### What is required
Reproduce all the material verbatim, down to the last line.
+ + + +
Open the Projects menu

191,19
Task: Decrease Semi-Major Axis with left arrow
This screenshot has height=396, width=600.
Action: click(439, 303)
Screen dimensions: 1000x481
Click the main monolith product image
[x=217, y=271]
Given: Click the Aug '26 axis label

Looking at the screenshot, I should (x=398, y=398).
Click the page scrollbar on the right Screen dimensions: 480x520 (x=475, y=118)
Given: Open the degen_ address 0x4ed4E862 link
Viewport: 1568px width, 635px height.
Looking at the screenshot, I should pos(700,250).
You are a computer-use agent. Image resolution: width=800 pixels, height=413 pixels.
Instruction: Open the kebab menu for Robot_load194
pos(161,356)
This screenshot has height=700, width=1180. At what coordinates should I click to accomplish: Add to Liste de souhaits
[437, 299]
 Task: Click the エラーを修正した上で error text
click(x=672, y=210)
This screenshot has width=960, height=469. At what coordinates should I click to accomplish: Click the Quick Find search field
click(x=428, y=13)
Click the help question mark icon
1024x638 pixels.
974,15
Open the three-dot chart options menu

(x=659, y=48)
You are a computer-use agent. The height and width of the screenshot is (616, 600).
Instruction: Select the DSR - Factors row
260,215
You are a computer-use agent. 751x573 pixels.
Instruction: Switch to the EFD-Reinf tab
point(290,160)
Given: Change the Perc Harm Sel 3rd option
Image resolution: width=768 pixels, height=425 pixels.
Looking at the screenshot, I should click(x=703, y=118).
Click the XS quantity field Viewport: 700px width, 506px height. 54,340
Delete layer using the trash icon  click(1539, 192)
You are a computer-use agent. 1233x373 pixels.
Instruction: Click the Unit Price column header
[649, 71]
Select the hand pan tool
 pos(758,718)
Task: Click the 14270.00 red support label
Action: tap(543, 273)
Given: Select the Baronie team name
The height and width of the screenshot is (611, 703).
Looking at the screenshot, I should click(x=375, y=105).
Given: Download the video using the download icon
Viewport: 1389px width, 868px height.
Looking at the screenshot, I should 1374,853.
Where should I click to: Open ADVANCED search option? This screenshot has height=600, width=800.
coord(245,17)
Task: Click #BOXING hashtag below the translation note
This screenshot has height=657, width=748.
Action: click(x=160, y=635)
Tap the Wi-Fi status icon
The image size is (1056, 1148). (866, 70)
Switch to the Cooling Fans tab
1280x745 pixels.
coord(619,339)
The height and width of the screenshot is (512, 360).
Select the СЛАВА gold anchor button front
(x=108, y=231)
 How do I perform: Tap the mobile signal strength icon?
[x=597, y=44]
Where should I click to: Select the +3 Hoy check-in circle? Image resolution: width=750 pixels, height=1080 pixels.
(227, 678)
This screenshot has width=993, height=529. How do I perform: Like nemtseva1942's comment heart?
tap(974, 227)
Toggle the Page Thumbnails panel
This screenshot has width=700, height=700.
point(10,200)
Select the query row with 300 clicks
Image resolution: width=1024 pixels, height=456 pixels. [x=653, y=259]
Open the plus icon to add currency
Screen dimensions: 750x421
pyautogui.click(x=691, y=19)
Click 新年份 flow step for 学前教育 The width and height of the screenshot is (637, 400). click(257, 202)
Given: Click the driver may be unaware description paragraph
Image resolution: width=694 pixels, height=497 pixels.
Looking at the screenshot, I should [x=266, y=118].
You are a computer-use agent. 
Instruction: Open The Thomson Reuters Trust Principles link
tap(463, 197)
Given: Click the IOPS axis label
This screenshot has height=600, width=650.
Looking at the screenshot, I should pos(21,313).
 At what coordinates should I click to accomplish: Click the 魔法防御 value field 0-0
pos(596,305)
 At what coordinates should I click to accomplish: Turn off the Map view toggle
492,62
+ + + +
### Answer box
Open the Projects menu

191,19
Task: Decrease Semi-Major Axis with left arrow
This screenshot has height=396, width=600.
Action: click(439, 303)
Screen dimensions: 1000x481
Click the main monolith product image
[x=217, y=271]
Given: Click the Aug '26 axis label

Looking at the screenshot, I should (x=398, y=398).
Click the page scrollbar on the right Screen dimensions: 480x520 (x=475, y=118)
Given: Open the degen_ address 0x4ed4E862 link
Viewport: 1568px width, 635px height.
Looking at the screenshot, I should pos(700,250).
You are a computer-use agent. Image resolution: width=800 pixels, height=413 pixels.
Instruction: Open the kebab menu for Robot_load194
pos(161,356)
This screenshot has height=700, width=1180. At what coordinates should I click to accomplish: Add to Liste de souhaits
[437, 299]
 Task: Click the エラーを修正した上で error text
click(x=672, y=210)
This screenshot has width=960, height=469. At what coordinates should I click to accomplish: Click the Quick Find search field
click(x=428, y=13)
Click the help question mark icon
1024x638 pixels.
974,15
Open the three-dot chart options menu

(x=659, y=48)
You are a computer-use agent. The height and width of the screenshot is (616, 600).
Instruction: Select the DSR - Factors row
260,215
You are a computer-use agent. 751x573 pixels.
Instruction: Switch to the EFD-Reinf tab
point(290,160)
Given: Change the Perc Harm Sel 3rd option
Image resolution: width=768 pixels, height=425 pixels.
Looking at the screenshot, I should click(x=703, y=118).
Click the XS quantity field Viewport: 700px width, 506px height. 54,340
Delete layer using the trash icon  click(1539, 192)
You are a computer-use agent. 1233x373 pixels.
Instruction: Click the Unit Price column header
[649, 71]
Select the hand pan tool
 pos(758,718)
Task: Click the 14270.00 red support label
Action: tap(543, 273)
Given: Select the Baronie team name
The height and width of the screenshot is (611, 703).
Looking at the screenshot, I should click(x=375, y=105).
Given: Download the video using the download icon
Viewport: 1389px width, 868px height.
Looking at the screenshot, I should 1374,853.
Where should I click to: Open ADVANCED search option? This screenshot has height=600, width=800.
coord(245,17)
Task: Click #BOXING hashtag below the translation note
This screenshot has height=657, width=748.
Action: click(x=160, y=635)
Tap the Wi-Fi status icon
The image size is (1056, 1148). (866, 70)
Switch to the Cooling Fans tab
1280x745 pixels.
coord(619,339)
The height and width of the screenshot is (512, 360).
Select the СЛАВА gold anchor button front
(x=108, y=231)
 How do I perform: Tap the mobile signal strength icon?
[x=597, y=44]
Where should I click to: Select the +3 Hoy check-in circle? Image resolution: width=750 pixels, height=1080 pixels.
(227, 678)
This screenshot has width=993, height=529. How do I perform: Like nemtseva1942's comment heart?
tap(974, 227)
Toggle the Page Thumbnails panel
This screenshot has width=700, height=700.
point(10,200)
Select the query row with 300 clicks
Image resolution: width=1024 pixels, height=456 pixels. [x=653, y=259]
Open the plus icon to add currency
Screen dimensions: 750x421
pyautogui.click(x=691, y=19)
Click 新年份 flow step for 学前教育 The width and height of the screenshot is (637, 400). click(257, 202)
Given: Click the driver may be unaware description paragraph
Image resolution: width=694 pixels, height=497 pixels.
Looking at the screenshot, I should [x=266, y=118].
You are a computer-use agent. 
Instruction: Open The Thomson Reuters Trust Principles link
tap(463, 197)
Given: Click the IOPS axis label
This screenshot has height=600, width=650.
Looking at the screenshot, I should pos(21,313).
 At what coordinates should I click to accomplish: Click the 魔法防御 value field 0-0
pos(596,305)
 At what coordinates should I click to accomplish: Turn off the Map view toggle
492,62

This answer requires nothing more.